• **Problem to solve**
In the records below, find the line containing "The width and height of the screenshot is (1568, 656)." and print it and every line after it exactly, through the end. Skip pictures.

(Stored data)
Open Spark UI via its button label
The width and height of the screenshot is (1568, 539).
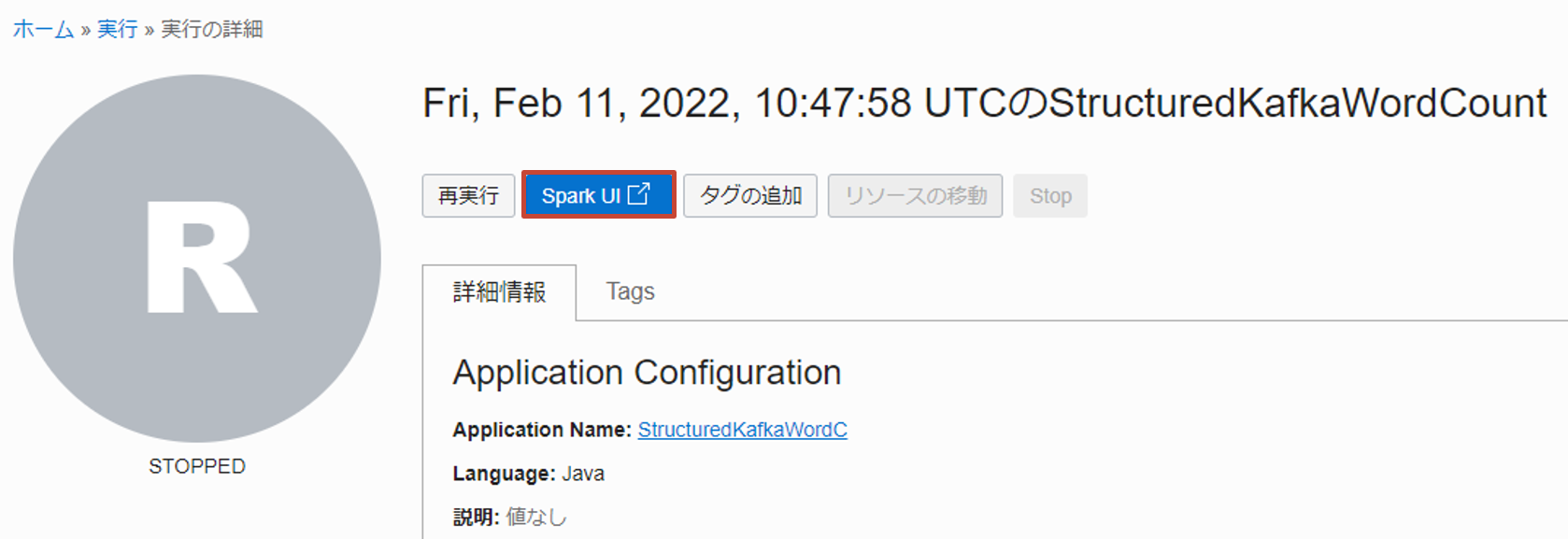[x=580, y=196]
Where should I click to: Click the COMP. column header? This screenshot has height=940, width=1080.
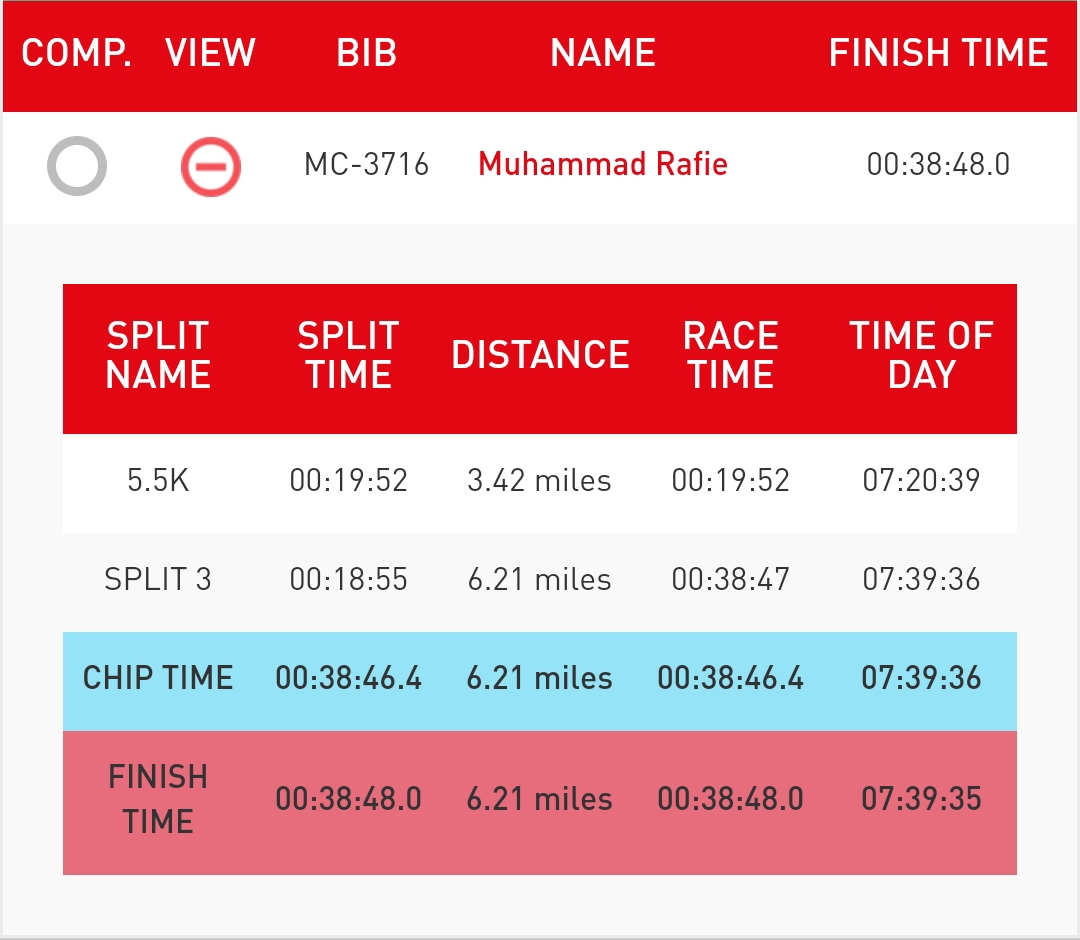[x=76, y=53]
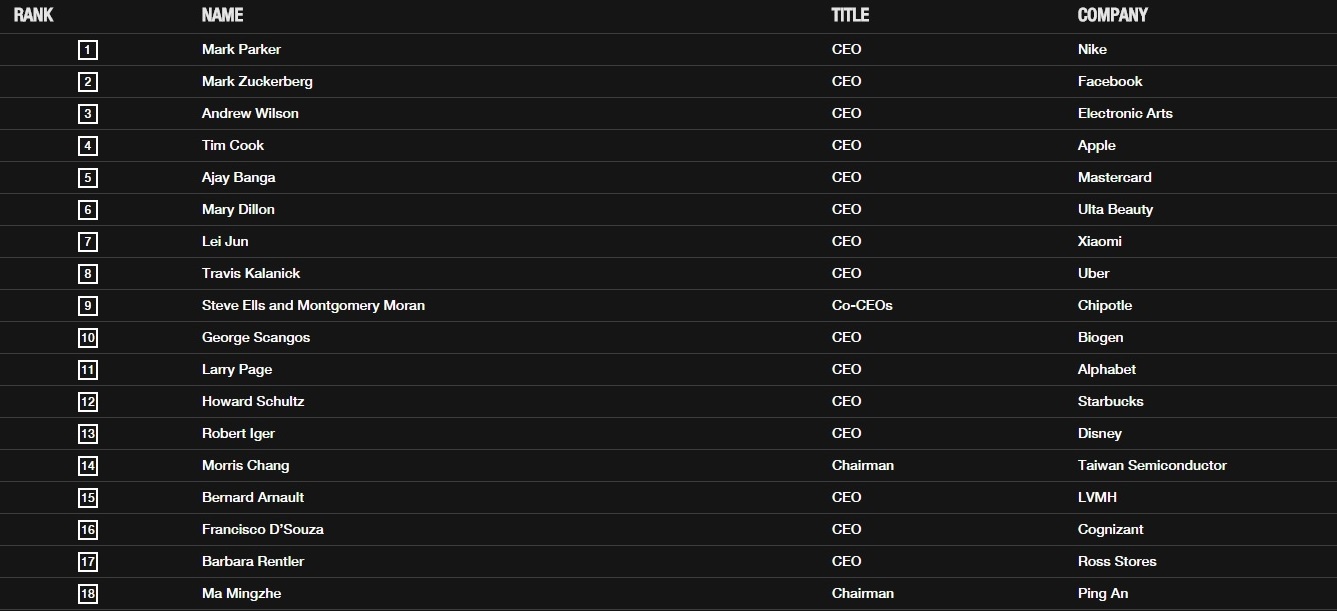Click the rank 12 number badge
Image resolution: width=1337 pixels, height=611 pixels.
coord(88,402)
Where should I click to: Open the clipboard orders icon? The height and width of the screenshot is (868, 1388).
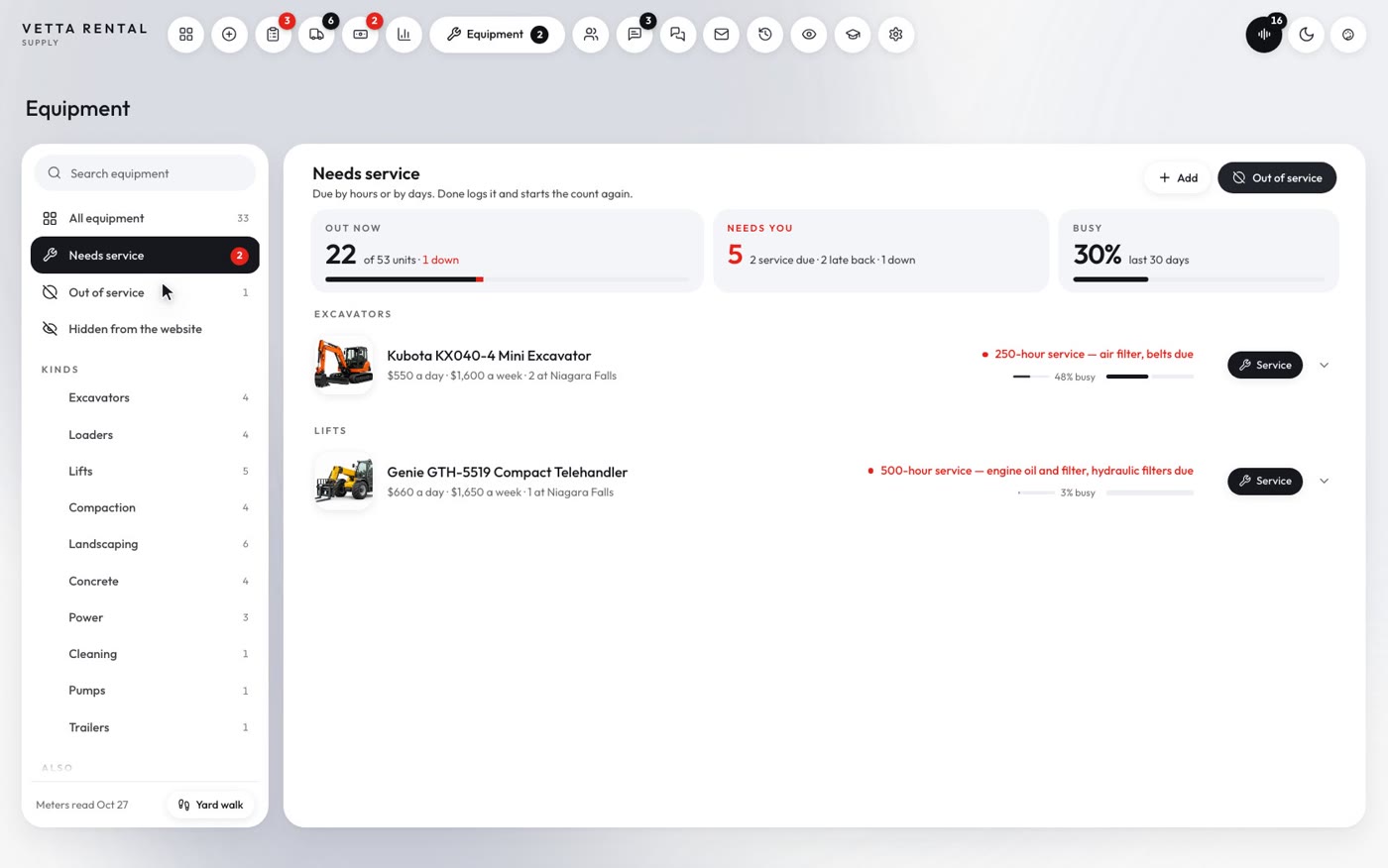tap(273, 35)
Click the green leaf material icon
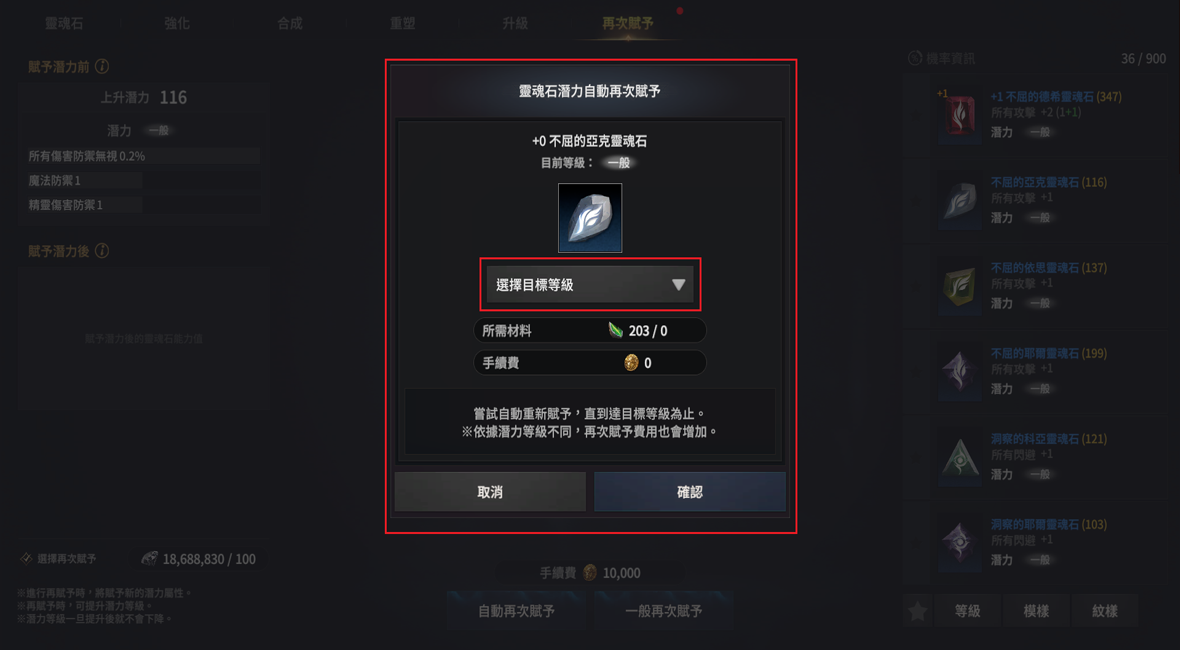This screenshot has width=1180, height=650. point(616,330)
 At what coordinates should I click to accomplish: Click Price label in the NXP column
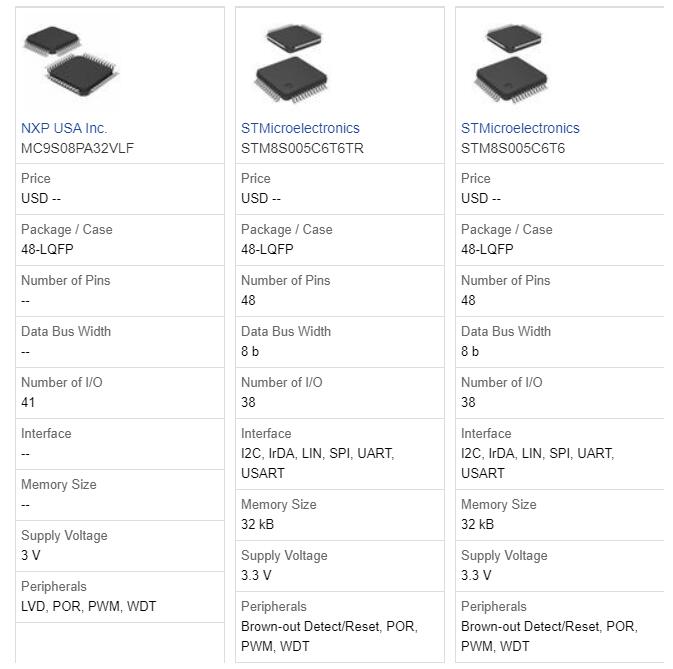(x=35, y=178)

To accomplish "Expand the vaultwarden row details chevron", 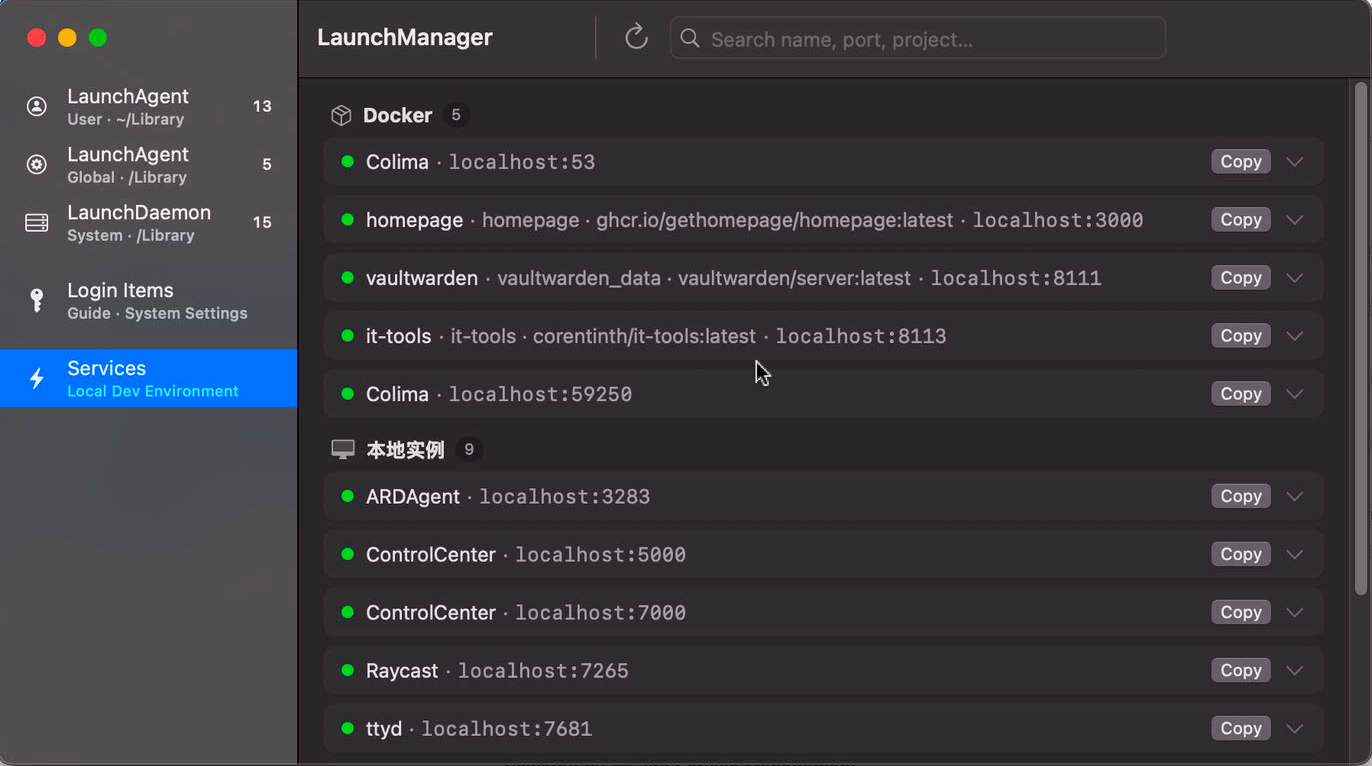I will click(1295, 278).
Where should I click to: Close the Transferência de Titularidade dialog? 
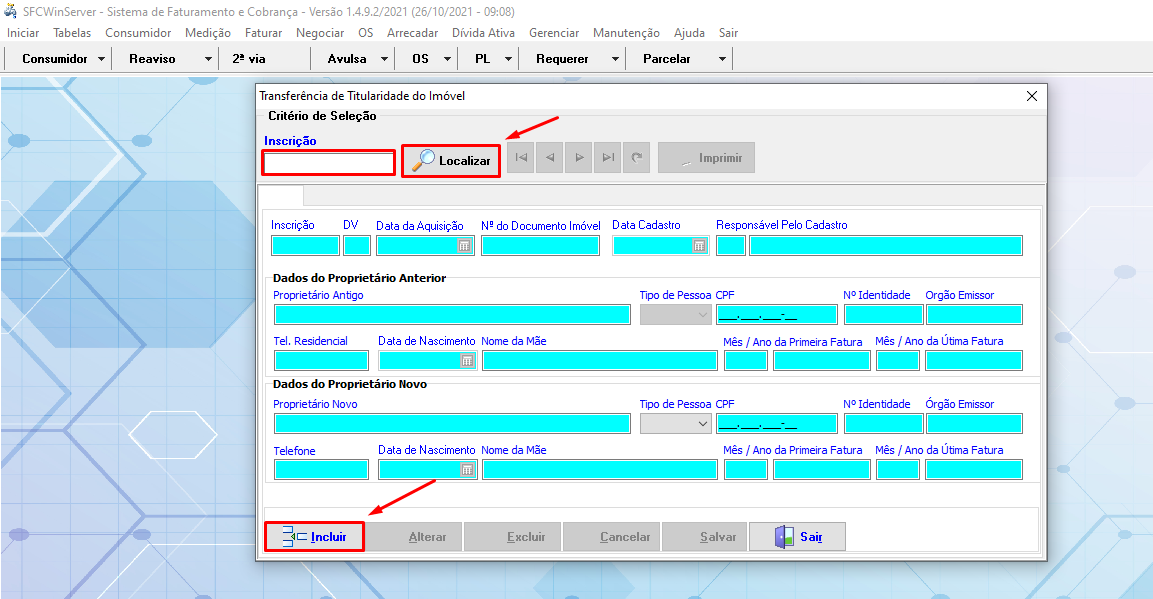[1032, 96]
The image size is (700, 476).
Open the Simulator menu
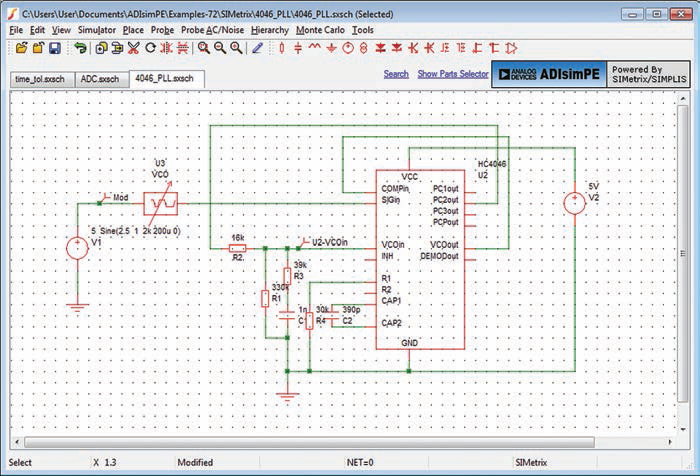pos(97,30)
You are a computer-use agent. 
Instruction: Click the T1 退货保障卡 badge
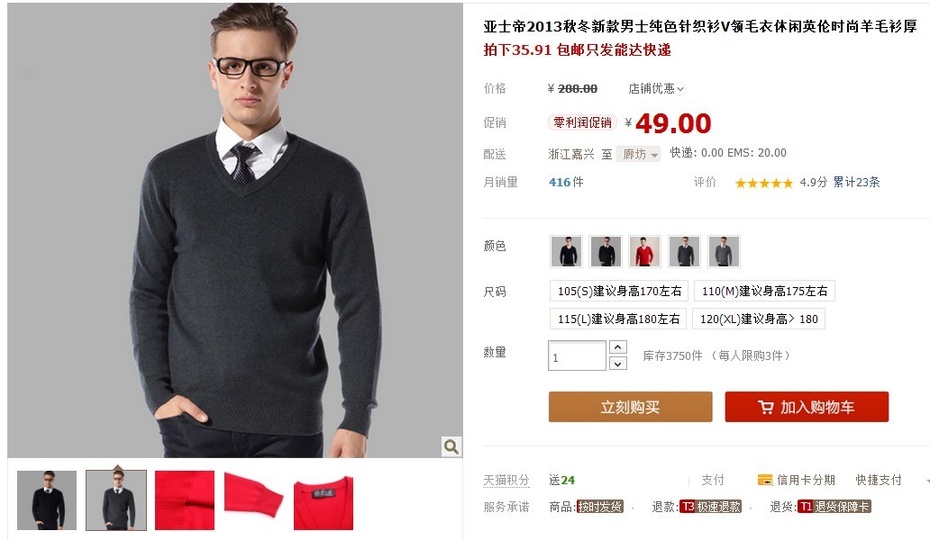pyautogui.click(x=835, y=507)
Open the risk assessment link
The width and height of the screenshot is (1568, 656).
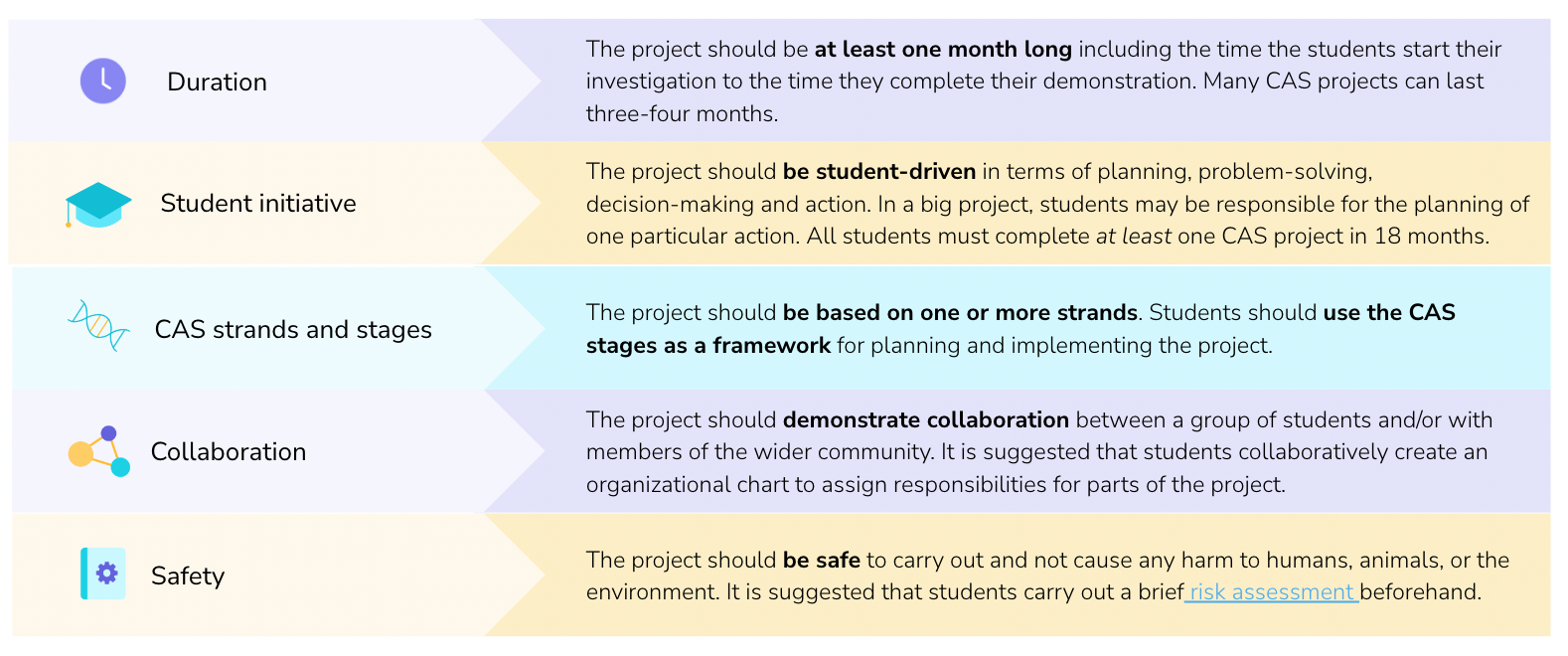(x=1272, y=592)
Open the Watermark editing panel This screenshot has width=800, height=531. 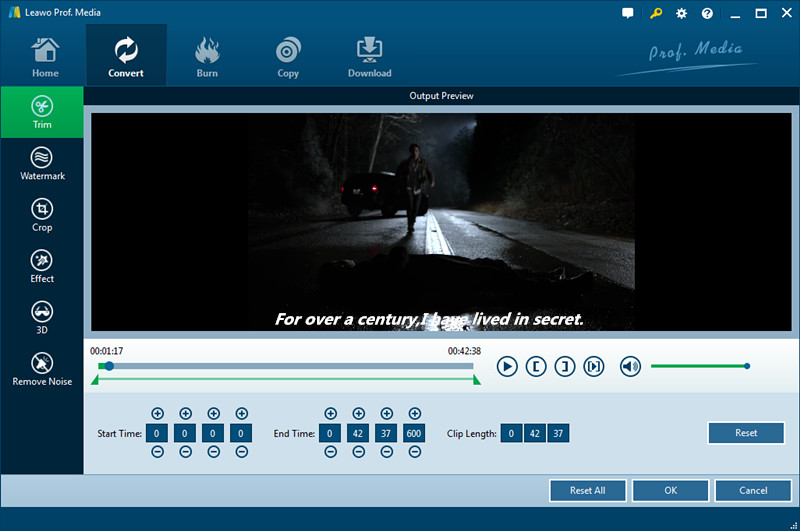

• **Expected output**
The width and height of the screenshot is (1568, 656).
(x=1272, y=592)
Open the Watermark editing panel This screenshot has width=800, height=531. 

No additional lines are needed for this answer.